The data –
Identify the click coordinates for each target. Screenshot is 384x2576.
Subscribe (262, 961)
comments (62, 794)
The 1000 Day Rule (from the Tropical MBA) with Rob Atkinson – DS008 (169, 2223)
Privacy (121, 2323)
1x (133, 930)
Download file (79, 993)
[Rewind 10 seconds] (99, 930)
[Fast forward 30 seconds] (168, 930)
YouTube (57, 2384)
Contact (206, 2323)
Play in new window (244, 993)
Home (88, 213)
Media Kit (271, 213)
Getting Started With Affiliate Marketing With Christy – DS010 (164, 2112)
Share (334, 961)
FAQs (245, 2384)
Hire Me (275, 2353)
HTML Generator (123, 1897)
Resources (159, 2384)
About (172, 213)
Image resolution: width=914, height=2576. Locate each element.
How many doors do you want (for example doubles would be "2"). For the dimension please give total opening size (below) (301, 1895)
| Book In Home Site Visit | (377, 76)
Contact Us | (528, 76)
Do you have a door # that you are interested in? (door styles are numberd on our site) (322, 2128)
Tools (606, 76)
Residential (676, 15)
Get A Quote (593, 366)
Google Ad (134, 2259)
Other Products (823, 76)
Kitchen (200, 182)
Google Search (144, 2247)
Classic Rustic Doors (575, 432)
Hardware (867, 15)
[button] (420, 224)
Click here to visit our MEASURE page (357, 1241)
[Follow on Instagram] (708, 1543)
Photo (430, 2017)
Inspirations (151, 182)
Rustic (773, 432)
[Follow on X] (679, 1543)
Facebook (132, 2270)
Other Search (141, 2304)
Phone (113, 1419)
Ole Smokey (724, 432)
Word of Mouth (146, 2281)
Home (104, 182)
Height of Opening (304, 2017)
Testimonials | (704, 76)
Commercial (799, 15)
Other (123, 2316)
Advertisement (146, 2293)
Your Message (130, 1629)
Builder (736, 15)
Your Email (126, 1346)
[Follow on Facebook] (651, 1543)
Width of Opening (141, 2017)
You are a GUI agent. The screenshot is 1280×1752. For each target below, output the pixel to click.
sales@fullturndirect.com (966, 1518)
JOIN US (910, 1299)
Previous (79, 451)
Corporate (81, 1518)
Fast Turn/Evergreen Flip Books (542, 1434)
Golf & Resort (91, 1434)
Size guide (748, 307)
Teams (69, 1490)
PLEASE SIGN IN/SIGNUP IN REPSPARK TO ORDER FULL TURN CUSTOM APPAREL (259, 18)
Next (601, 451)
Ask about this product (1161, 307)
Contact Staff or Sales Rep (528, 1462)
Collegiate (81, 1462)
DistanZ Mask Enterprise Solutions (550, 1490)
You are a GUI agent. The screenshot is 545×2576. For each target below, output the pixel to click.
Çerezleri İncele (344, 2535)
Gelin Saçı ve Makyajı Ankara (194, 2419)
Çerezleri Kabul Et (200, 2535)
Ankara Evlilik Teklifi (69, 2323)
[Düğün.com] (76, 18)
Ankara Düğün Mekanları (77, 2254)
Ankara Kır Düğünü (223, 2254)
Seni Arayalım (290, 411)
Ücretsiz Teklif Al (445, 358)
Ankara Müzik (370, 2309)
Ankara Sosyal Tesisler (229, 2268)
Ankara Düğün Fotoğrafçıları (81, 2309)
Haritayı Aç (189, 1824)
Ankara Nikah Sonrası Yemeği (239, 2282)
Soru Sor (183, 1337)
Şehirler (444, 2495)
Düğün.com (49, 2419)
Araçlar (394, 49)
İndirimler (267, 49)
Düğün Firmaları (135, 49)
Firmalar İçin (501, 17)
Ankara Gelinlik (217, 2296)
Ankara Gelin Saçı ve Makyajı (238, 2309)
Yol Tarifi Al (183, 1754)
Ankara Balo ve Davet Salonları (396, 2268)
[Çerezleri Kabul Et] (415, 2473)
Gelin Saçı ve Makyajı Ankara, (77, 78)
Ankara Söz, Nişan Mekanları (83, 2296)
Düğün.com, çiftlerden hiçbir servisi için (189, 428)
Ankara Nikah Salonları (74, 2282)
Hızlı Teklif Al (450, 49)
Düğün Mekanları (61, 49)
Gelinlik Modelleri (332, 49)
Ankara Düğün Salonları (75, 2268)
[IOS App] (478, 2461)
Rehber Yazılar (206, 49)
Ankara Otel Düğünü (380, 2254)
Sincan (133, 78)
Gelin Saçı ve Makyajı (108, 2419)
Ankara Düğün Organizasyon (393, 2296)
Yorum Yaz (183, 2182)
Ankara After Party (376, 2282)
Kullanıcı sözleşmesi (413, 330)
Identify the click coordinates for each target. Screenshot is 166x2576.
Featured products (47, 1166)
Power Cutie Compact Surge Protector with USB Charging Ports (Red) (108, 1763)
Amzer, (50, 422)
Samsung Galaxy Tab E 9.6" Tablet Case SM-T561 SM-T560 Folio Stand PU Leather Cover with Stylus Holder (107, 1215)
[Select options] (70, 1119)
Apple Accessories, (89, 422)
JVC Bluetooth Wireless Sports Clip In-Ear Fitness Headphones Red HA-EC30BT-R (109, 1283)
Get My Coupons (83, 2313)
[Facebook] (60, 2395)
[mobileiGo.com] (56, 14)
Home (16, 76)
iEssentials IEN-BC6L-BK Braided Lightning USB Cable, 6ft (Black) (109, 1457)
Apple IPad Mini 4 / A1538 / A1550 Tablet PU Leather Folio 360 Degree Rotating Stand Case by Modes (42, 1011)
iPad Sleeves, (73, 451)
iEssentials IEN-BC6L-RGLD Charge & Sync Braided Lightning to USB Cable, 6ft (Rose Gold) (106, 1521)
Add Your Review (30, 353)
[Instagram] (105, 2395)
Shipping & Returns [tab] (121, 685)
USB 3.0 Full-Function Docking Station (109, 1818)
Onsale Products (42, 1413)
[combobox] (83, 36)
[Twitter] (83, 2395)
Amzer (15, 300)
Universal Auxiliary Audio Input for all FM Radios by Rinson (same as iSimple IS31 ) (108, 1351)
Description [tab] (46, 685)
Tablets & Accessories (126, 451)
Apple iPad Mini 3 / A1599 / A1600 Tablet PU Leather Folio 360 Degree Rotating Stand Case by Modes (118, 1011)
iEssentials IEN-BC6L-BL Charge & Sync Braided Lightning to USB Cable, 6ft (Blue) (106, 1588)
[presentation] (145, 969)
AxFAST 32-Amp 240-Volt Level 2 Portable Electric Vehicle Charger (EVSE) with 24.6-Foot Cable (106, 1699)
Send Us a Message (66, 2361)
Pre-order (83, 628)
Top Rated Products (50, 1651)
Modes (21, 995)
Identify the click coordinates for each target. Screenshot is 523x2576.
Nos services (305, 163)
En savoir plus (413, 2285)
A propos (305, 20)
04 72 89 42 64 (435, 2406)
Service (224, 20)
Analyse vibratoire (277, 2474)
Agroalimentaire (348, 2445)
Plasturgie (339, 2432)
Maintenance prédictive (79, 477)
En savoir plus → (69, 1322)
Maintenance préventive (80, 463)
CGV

Exercise –
Down to the final line, write out all of the material exactly.

Answer to this problem –
Identify the click coordinates for each target. Screenshot is 384x2576.
Subscribe (262, 961)
comments (62, 794)
The 1000 Day Rule (from the Tropical MBA) with Rob Atkinson – DS008 (169, 2223)
Privacy (121, 2323)
1x (133, 930)
Download file (79, 993)
[Rewind 10 seconds] (99, 930)
[Fast forward 30 seconds] (168, 930)
YouTube (57, 2384)
Contact (206, 2323)
Play in new window (244, 993)
Home (88, 213)
Media Kit (271, 213)
Getting Started With Affiliate Marketing With Christy – DS010 (164, 2112)
Share (334, 961)
FAQs (245, 2384)
Hire Me (275, 2353)
HTML Generator (123, 1897)
Resources (159, 2384)
About (172, 213)
Image resolution: width=914, height=2576. Locate each element.
How many doors do you want (for example doubles would be "2"). For the dimension please give total opening size (below) (301, 1895)
| Book In Home Site Visit | (377, 76)
Contact Us | (528, 76)
Do you have a door # that you are interested in? (door styles are numberd on our site) (322, 2128)
Tools (606, 76)
Residential (676, 15)
Get A Quote (593, 366)
Google Ad (134, 2259)
Other Products (823, 76)
Kitchen (200, 182)
Google Search (144, 2247)
Classic Rustic Doors (575, 432)
Hardware (867, 15)
[button] (420, 224)
Click here to visit our MEASURE page (357, 1241)
[Follow on Instagram] (708, 1543)
Photo (430, 2017)
Inspirations (151, 182)
Rustic (773, 432)
[Follow on X] (679, 1543)
Facebook (132, 2270)
Other Search (141, 2304)
Phone (113, 1419)
Ole Smokey (724, 432)
Word of Mouth (146, 2281)
Home (104, 182)
Height of Opening (304, 2017)
Testimonials | (704, 76)
Commercial (799, 15)
Other (123, 2316)
Advertisement (146, 2293)
Your Message (130, 1629)
Builder (736, 15)
Your Email (126, 1346)
[Follow on Facebook] (651, 1543)
Width of Opening (141, 2017)
You are a GUI agent. The screenshot is 1280×1752. For each target below, output the pixel to click.
sales@fullturndirect.com (966, 1518)
JOIN US (910, 1299)
Previous (79, 451)
Corporate (81, 1518)
Fast Turn/Evergreen Flip Books (542, 1434)
Golf & Resort (91, 1434)
Size guide (748, 307)
Teams (69, 1490)
PLEASE SIGN IN/SIGNUP IN REPSPARK TO ORDER FULL TURN CUSTOM APPAREL (259, 18)
Next (601, 451)
Ask about this product (1161, 307)
Contact Staff or Sales Rep (528, 1462)
Collegiate (81, 1462)
DistanZ Mask Enterprise Solutions (550, 1490)
You are a GUI agent. The screenshot is 545×2576. For each target below, output the pixel to click.
Çerezleri İncele (344, 2535)
Gelin Saçı ve Makyajı Ankara (194, 2419)
Çerezleri Kabul Et (200, 2535)
Ankara Evlilik Teklifi (69, 2323)
[Düğün.com] (76, 18)
Ankara Düğün Mekanları (77, 2254)
Ankara Kır Düğünü (223, 2254)
Seni Arayalım (290, 411)
Ücretsiz Teklif Al (445, 358)
Ankara Müzik (370, 2309)
Ankara Sosyal Tesisler (229, 2268)
Ankara Düğün Fotoğrafçıları (81, 2309)
Haritayı Aç (189, 1824)
Ankara Nikah Sonrası Yemeği (239, 2282)
Soru Sor (183, 1337)
Şehirler (444, 2495)
Düğün.com (49, 2419)
Araçlar (394, 49)
İndirimler (267, 49)
Düğün Firmaları (135, 49)
Firmalar İçin (501, 17)
Ankara Gelinlik (217, 2296)
Ankara Gelin Saçı ve Makyajı (238, 2309)
Yol Tarifi Al (183, 1754)
Ankara Balo ve Davet Salonları (396, 2268)
[Çerezleri Kabul Et] (415, 2473)
Gelin Saçı ve Makyajı Ankara, (77, 78)
Ankara Söz, Nişan Mekanları (83, 2296)
Düğün.com, çiftlerden hiçbir servisi için (189, 428)
Ankara Nikah Salonları (74, 2282)
Hızlı Teklif Al (450, 49)
Düğün Mekanları (61, 49)
Gelinlik Modelleri (332, 49)
Ankara Düğün Salonları (75, 2268)
[IOS App] (478, 2461)
Rehber Yazılar (206, 49)
Ankara Otel Düğünü (380, 2254)
Sincan (133, 78)
Gelin Saçı ve Makyajı (108, 2419)
Ankara Düğün Organizasyon (393, 2296)
Yorum Yaz (183, 2182)
Ankara After Party (376, 2282)
Kullanıcı sözleşmesi (413, 330)
Identify the click coordinates for each target. Screenshot is 166x2576.
Featured products (47, 1166)
Power Cutie Compact Surge Protector with USB Charging Ports (Red) (108, 1763)
Amzer, (50, 422)
Samsung Galaxy Tab E 9.6" Tablet Case SM-T561 SM-T560 Folio Stand PU Leather Cover with Stylus Holder (107, 1215)
[Select options] (70, 1119)
Apple Accessories, (89, 422)
JVC Bluetooth Wireless Sports Clip In-Ear Fitness Headphones Red HA-EC30BT-R (109, 1283)
Get My Coupons (83, 2313)
[Facebook] (60, 2395)
[mobileiGo.com] (56, 14)
Home (16, 76)
iEssentials IEN-BC6L-BK Braided Lightning USB Cable, 6ft (Black) (109, 1457)
Apple IPad Mini 4 / A1538 / A1550 Tablet PU Leather Folio 360 Degree Rotating Stand Case by Modes (42, 1011)
iPad Sleeves, (73, 451)
iEssentials IEN-BC6L-RGLD Charge & Sync Braided Lightning to USB Cable, 6ft (Rose Gold) (106, 1521)
Add Your Review (30, 353)
[Instagram] (105, 2395)
Shipping & Returns [tab] (121, 685)
USB 3.0 Full-Function Docking Station (109, 1818)
Onsale Products (42, 1413)
[combobox] (83, 36)
[Twitter] (83, 2395)
Amzer (15, 300)
Universal Auxiliary Audio Input for all FM Radios by Rinson (same as iSimple IS31 ) (108, 1351)
Description [tab] (46, 685)
Tablets & Accessories (126, 451)
Apple iPad Mini 3 / A1599 / A1600 Tablet PU Leather Folio 360 Degree Rotating Stand Case by Modes (118, 1011)
iEssentials IEN-BC6L-BL Charge & Sync Braided Lightning to USB Cable, 6ft (Blue) (106, 1588)
[presentation] (145, 969)
AxFAST 32-Amp 240-Volt Level 2 Portable Electric Vehicle Charger (EVSE) with 24.6-Foot Cable (106, 1699)
Send Us a Message (66, 2361)
Pre-order (83, 628)
Top Rated Products (50, 1651)
Modes (21, 995)
Identify the click coordinates for each target. Screenshot is 523x2576.
Nos services (305, 163)
En savoir plus (413, 2285)
A propos (305, 20)
04 72 89 42 64 (435, 2406)
Service (224, 20)
Analyse vibratoire (277, 2474)
Agroalimentaire (348, 2445)
Plasturgie (339, 2432)
Maintenance prédictive (79, 477)
En savoir plus → (69, 1322)
Maintenance préventive (80, 463)
CGV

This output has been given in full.